Foxconn eyes sale of $8.8 billion China display panel factory amid trade war woes

Yimou Lee for Reuters:

Taiwan’s Foxconn is exploring the sale of its new $8.8 billion display panel factory in China, people familiar with the matter told Reuters, as demand for the product wanes amid an intensifying U.S.-China trade war…

A sale would come at a delicate time for Foxconn, which has extensive investments in China, a large roster of U.S. clients that includes Apple Inc, and is having to navigate a tricky path amid the protracted trade war between Washington and Beijing. It would mark one of its largest divestments from China.
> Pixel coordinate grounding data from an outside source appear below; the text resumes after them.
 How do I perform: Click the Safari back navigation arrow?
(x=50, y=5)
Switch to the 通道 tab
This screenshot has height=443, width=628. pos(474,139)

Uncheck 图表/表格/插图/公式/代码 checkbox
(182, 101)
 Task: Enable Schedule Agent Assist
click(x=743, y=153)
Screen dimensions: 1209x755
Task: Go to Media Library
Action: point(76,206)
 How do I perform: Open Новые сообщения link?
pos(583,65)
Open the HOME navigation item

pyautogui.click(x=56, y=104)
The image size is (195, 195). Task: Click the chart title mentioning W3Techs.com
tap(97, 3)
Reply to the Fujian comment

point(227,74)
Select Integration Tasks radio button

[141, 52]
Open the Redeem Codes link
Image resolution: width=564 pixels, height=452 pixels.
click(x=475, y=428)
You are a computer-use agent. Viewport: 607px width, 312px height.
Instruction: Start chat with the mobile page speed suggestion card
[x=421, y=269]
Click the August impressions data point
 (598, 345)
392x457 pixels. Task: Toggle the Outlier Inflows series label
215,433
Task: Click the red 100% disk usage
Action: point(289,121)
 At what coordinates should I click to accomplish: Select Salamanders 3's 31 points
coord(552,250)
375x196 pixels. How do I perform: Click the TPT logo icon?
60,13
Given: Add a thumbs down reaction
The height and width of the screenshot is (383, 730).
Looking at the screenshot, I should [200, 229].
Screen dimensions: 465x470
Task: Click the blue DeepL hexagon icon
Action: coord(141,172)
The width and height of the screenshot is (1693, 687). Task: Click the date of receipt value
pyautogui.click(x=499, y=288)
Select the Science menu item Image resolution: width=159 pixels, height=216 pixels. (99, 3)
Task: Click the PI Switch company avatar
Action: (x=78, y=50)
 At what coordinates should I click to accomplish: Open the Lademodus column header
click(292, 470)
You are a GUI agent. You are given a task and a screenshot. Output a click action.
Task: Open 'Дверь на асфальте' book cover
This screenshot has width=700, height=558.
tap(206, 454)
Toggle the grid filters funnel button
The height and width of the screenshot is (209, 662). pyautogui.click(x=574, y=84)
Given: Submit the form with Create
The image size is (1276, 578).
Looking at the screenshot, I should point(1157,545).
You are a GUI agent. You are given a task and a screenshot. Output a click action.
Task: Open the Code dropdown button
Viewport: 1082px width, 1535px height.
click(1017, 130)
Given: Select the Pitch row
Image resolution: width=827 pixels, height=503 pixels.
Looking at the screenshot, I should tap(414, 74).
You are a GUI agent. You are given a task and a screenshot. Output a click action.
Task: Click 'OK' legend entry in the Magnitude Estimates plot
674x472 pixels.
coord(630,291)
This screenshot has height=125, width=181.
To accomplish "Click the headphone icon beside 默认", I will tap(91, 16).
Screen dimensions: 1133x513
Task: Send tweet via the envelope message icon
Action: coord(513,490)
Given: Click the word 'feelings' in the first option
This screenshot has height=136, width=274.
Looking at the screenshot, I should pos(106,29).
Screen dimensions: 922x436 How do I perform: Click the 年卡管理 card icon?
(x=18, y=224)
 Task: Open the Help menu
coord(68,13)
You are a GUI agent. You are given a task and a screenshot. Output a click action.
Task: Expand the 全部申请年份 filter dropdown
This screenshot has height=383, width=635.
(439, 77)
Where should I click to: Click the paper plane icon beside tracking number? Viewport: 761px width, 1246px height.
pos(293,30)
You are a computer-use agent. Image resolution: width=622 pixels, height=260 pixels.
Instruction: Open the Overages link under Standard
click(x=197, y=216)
U.S. President Donald Trump sharply raised the stakes in the bruising trade war with China and jolted global financial markets by vowing on Thursday to impose a 10% tariff on $300 billion of Chinese imports from September 1. The trade war has disrupted technology global supply chains in a major way, forcing Foxconn to review its own.

The project was mainly run by a joint venture between the Guangzhou government and Japan’s Sakai Display Products, an advanced panel factory owned by Foxconn founder Terry Gou and Japan’s Sharp Corp, Foxconn’s display unit.

The Japanese panel maker said on Thursday it would build a plant in Vietnam to make flat screens and electronic devices to guard against additional U.S. import tariffs on Chinese goods.

MacDailyNews Take: Too bad for Foxconn that Monkey Boy isn’t still sitting in Microsoft’s corner office. He’d be the perfect mark upon whom to unload an $8.8 billion boondoggle.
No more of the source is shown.